Immunocytochemical delineation of thyroid hormone receptor beta 2-like immunoreactivity in the rat central nervous system.

The thyroid hormone receptors (TR) are nuclear proteins that include TR alpha and TR beta subtypes, each encoded by a separate gene. Both TR alpha and TR beta give rise to several isoforms of which three, TR alpha 1, TR beta 1, and TR beta 2 bind T3 and mediate the action of thyroid hormone. Although TR beta 2 was initially thought to be confined to the anterior pituitary, we recently observed small quantities of TR beta 2 messenger RNA (mRNA) by polymerase chain reaction analysis of discrete hypothalamic regions.

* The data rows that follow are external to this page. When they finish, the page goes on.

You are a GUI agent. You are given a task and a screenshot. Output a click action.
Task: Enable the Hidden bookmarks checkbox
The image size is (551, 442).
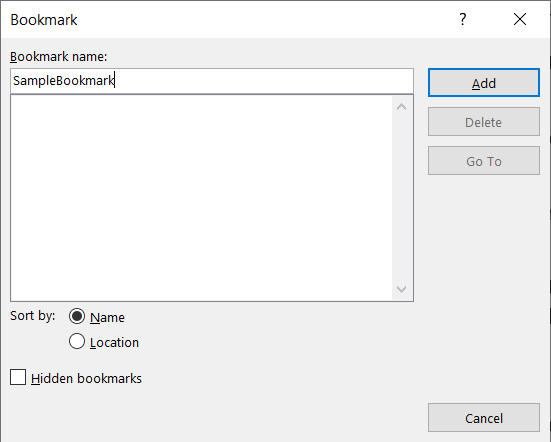pyautogui.click(x=18, y=377)
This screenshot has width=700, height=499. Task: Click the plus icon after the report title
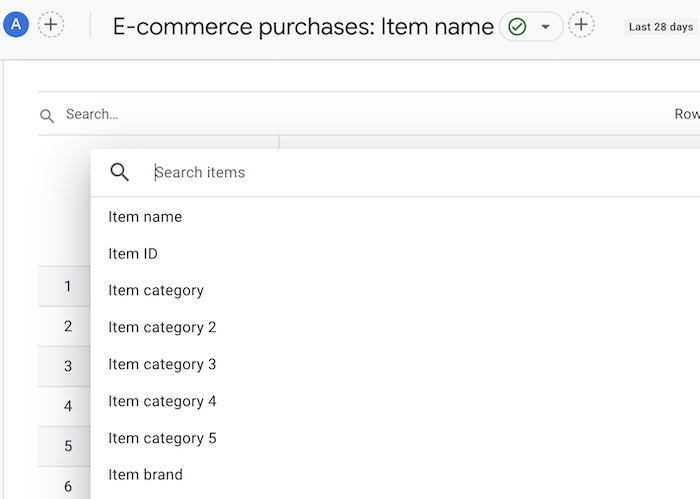pyautogui.click(x=581, y=24)
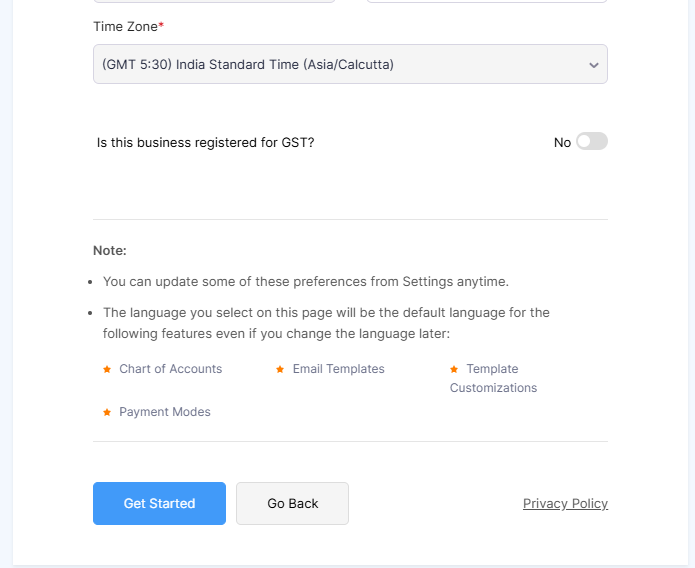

To further examine the distribution of TR beta 2 in the brain, we performed immunocytochemical studies using a highly specific antiserum to TR beta 2, raised against a unique amino acid sequence (TR beta 2[131-145]) that is not present in the other known TRs. This antiserum immunoprecipitated TR beta 2 but not TR alpha 1 or TR beta 1. Immunoreactive TR beta 2 was widely distributed throughout the brain and primarily localized to the cell nucleus. Particularly intense immunostaining was present in the cerebral cortex, cerebellum, and hypothalamus, including regions where TR beta 2 mRNA had not previously been identified. In addition, immunoprecipitation of nuclear extracts with anti-TR beta 2 reduced total T3 binding capacity by approximately 20%, suggesting that immunoreactive TR beta 2 comprises a substantial portion of the total content of nuclear thyroid hormone binding proteins. These studies demonstrate that immunoreactive TR beta 2 is more widely represented in the central nervous system than previously suspected and may play an important role in mediating the action of T3 in many different regions of the brain. The finding of TR beta 2-like material could be due to a disproportionately high ratio of the TR beta 2 translation product and its mRNA in certain regions of the brain, or could indicate the existence of a novel TR beta 2-related protein that is important for T3 binding.